Storyboarding for Depth and Clarity
A Session with Earl Javorsky
There are lots of ways to create a novel. You can start with an idea—What if the Germans won World War Two?—then imagine an opening and just run with it, creating as you go. Or, you can start with a character, flesh the character out, put her in harmony with and opposition to other characters, and run with that, letting the characters’ interactions create the narrative. Some people take a popular novel, use it as a template, and plug in their own settings, character, and action—similar to what a songwriter might do to create a new but not very original pop song.
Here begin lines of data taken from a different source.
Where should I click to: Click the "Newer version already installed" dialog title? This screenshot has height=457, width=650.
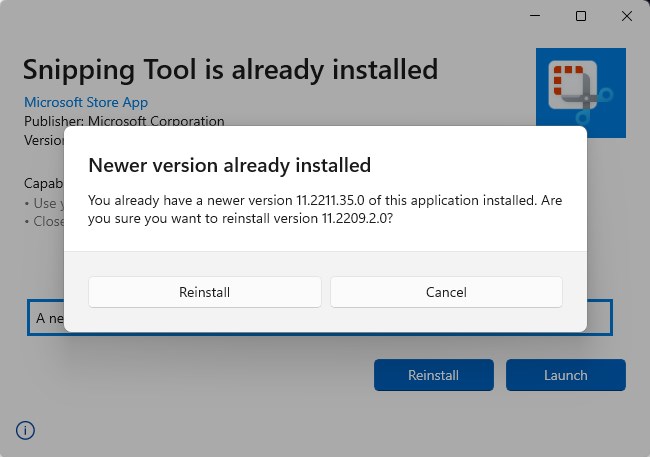click(229, 165)
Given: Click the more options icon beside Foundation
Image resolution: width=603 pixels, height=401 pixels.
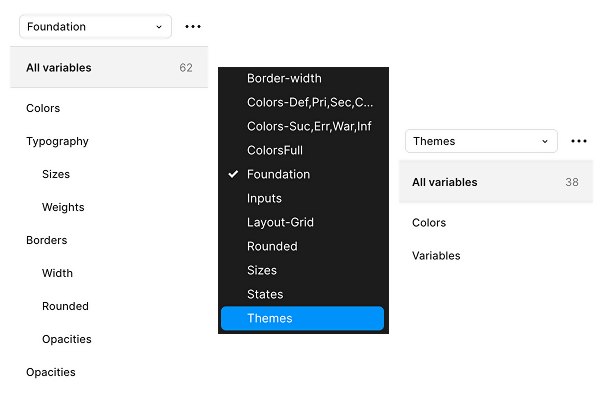Looking at the screenshot, I should (193, 27).
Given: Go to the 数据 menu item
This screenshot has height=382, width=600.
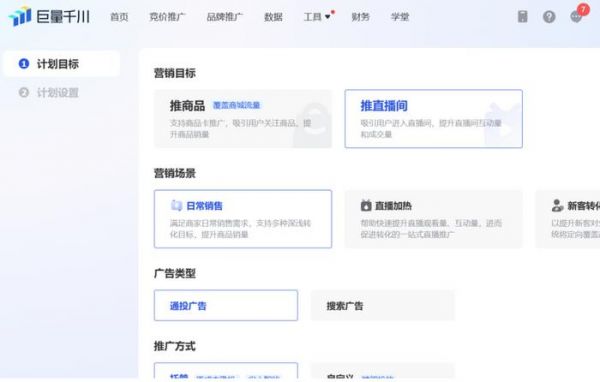Looking at the screenshot, I should pyautogui.click(x=273, y=17).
But what if you have your idea, and your characters, and a sense of what problems they might face, ordeals they’ll endure, betrayals and shifting alliances, disappointments and triumphs, and unexpected changes of the heart? How are you to hang it all together so that it not only makes sense but provides a rhythm, an ebb and flow of tension, and closure that really pays off?
This is where storyboarding comes in. You have your elements, your scenes and your scenery, and storyboarding is the visual aid that will help you string these gems together.
Exercise: An Instant Idea Here’s an exercise that will give you an idea of how storyboarding can work. Let’s create an instant idea (I’m making this up as I type—once you get the gist of it, try the exercise with your own instant material): A boy’s dog mauls his best friend—who dies—and the boy grows up scarred by the experience. Now we brainstorm—jotting down some notes:
the boy withdraws, his grades decline
a few years later, he discovers drugs
in and out of trouble
promising athlete
drops out of college
tries to be a musician
more trouble
problems in relationships
you just ran out of ideas
start throwing out “what ifs” and “maybes”
what if he gets a job at the animal shelter?
what if he finds redemption (did he cause or allow the dog attack to happen?) in dealing with animals? Or with kids?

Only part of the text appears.